When generating room links and permalinks, the application should pick servers which
have a high probability of being in the room in the distant future. How these servers
are picked is left as an implementation detail, however the current recommendation is
to pick 3 unique servers based on the following criteria:
* The first server should be the server of the highest power level user in the room,
provided they are at least power level 50. If no user meets this criteria, pick the
most popular server in the room (most joined users). The rationale for not picking
users with power levels under 50 is that they are unlikely to be around into the
distant future while higher ranking users (and therefore servers) are less likely
to give up their power and move somewhere else. Most rooms in the public federation
have a power level 100 user and have not deviated from the default structure where
power level 50 users have moderator-style privileges.
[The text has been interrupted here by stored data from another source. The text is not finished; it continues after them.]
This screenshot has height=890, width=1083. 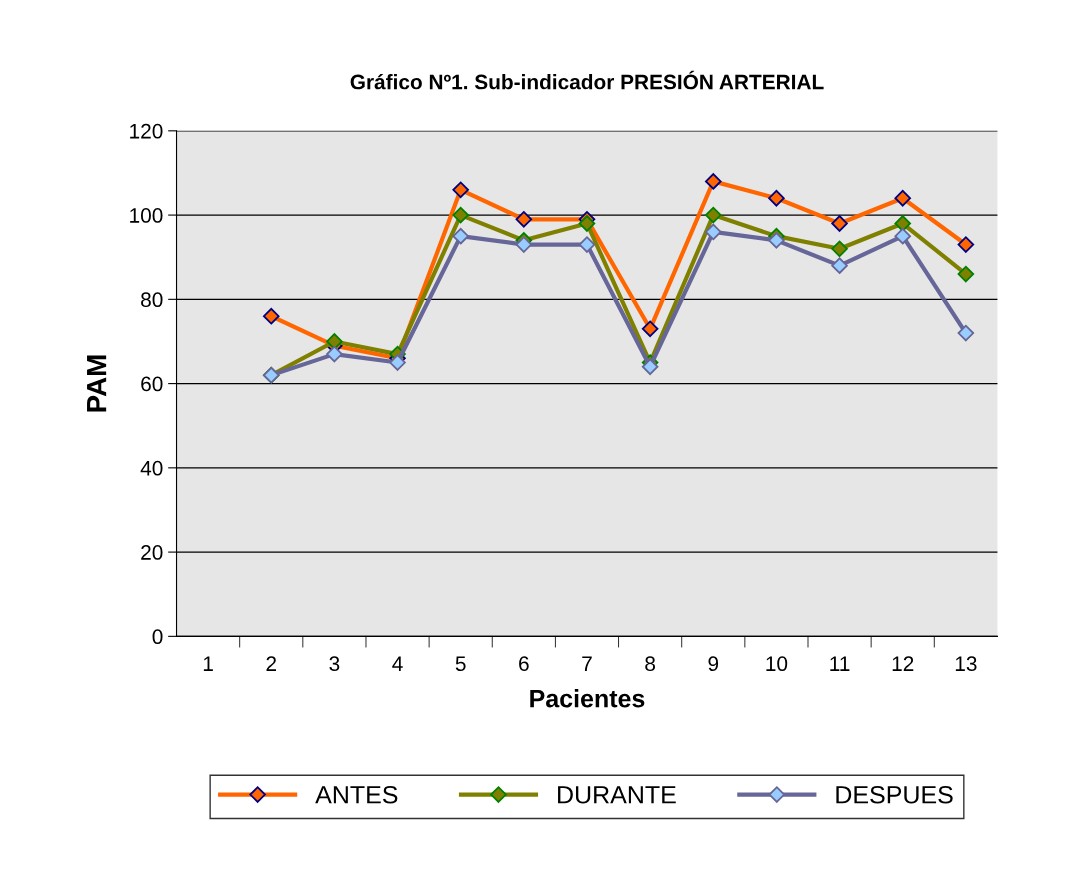 What do you see at coordinates (587, 664) in the screenshot?
I see `x-tick-label: 7` at bounding box center [587, 664].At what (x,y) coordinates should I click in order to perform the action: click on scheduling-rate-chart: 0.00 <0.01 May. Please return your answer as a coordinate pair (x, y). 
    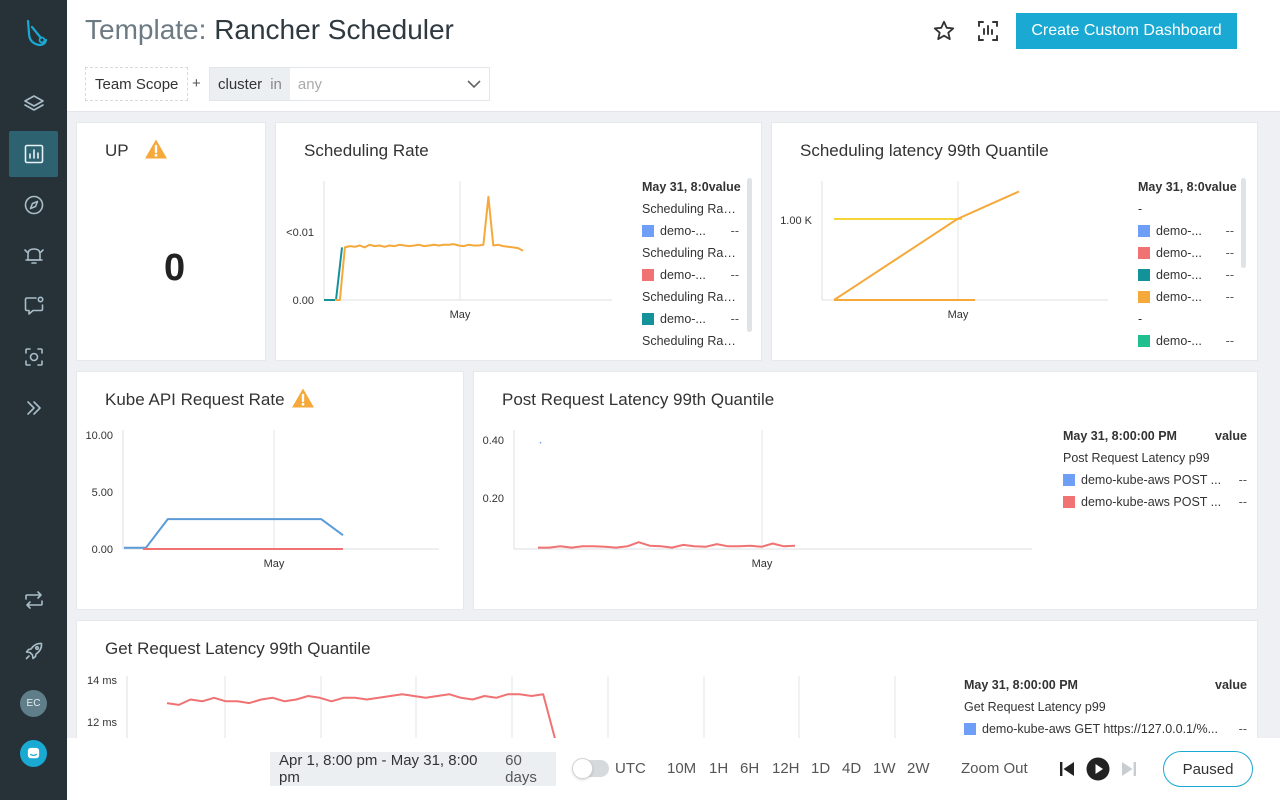
    Looking at the image, I should click on (451, 242).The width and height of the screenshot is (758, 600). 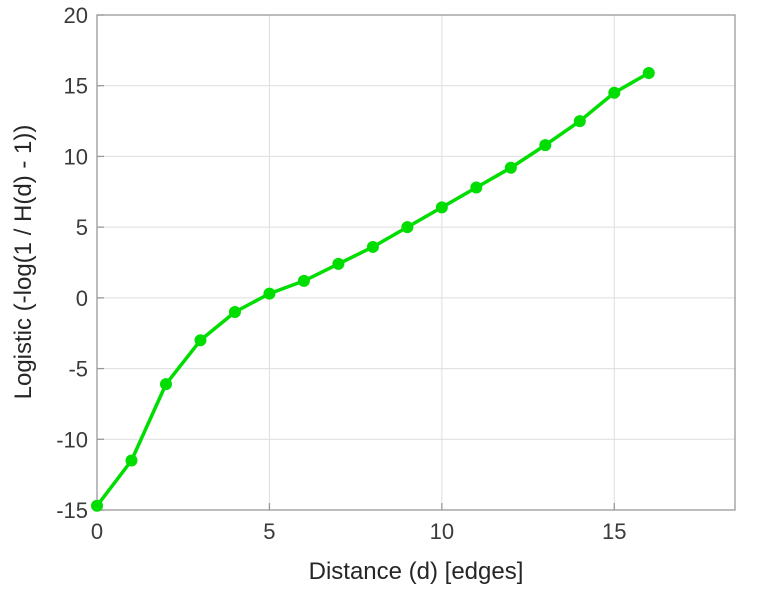 I want to click on y-tick-label: 15, so click(x=76, y=86).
* The second server should be the next highest server by population, or the first
highest by population if the first server was based on a user's power level. The
rationale for picking popular servers is that the server is unlikely to be removed
as the room naturally grows in membership due to that server joining users. The
server could be refused participation in the future due to server ACLs or similar,
however the chance of that happening to a server which is organically joining the
room is unlikely.
* The third server should be the next highest server by population.
* Servers which are blocked due to server ACLs should never be chosen.
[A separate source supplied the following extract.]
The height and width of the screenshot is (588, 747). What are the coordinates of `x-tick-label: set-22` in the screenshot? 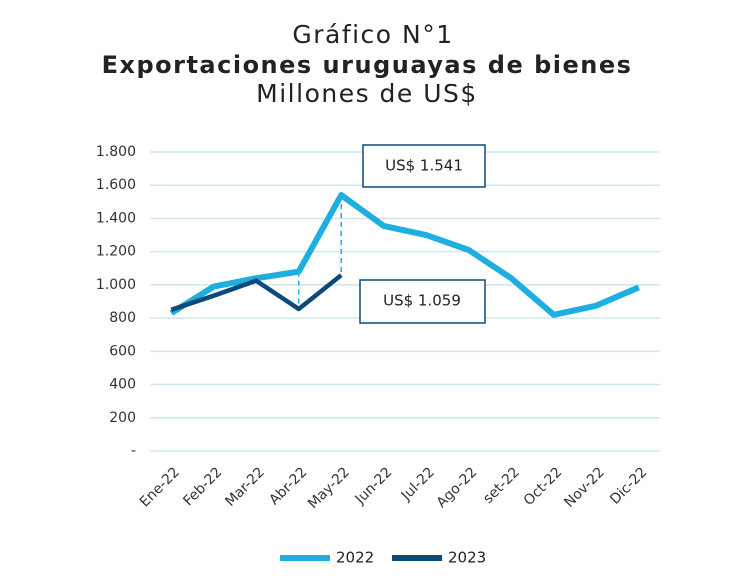 It's located at (502, 486).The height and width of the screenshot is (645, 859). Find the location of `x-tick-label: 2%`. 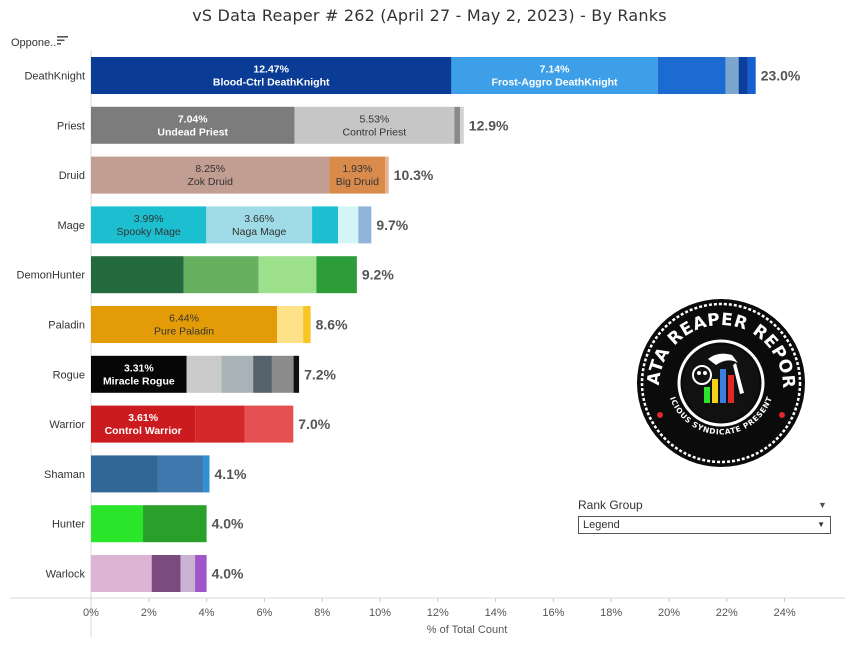

x-tick-label: 2% is located at coordinates (149, 613).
* Servers which are IP addresses should never be chosen. Servers which use a domain
name are less likely to be unroutable in the future whereas IP addresses cannot be
pointed to a different location and therefore higher risk options.
* All 3 servers should be unique from each other. If the room does not have enough users
to supply 3 servers, the application should only specify the servers it can. For example,
a room with only 2 users in it would result in maximum 2 ``via`` parameters.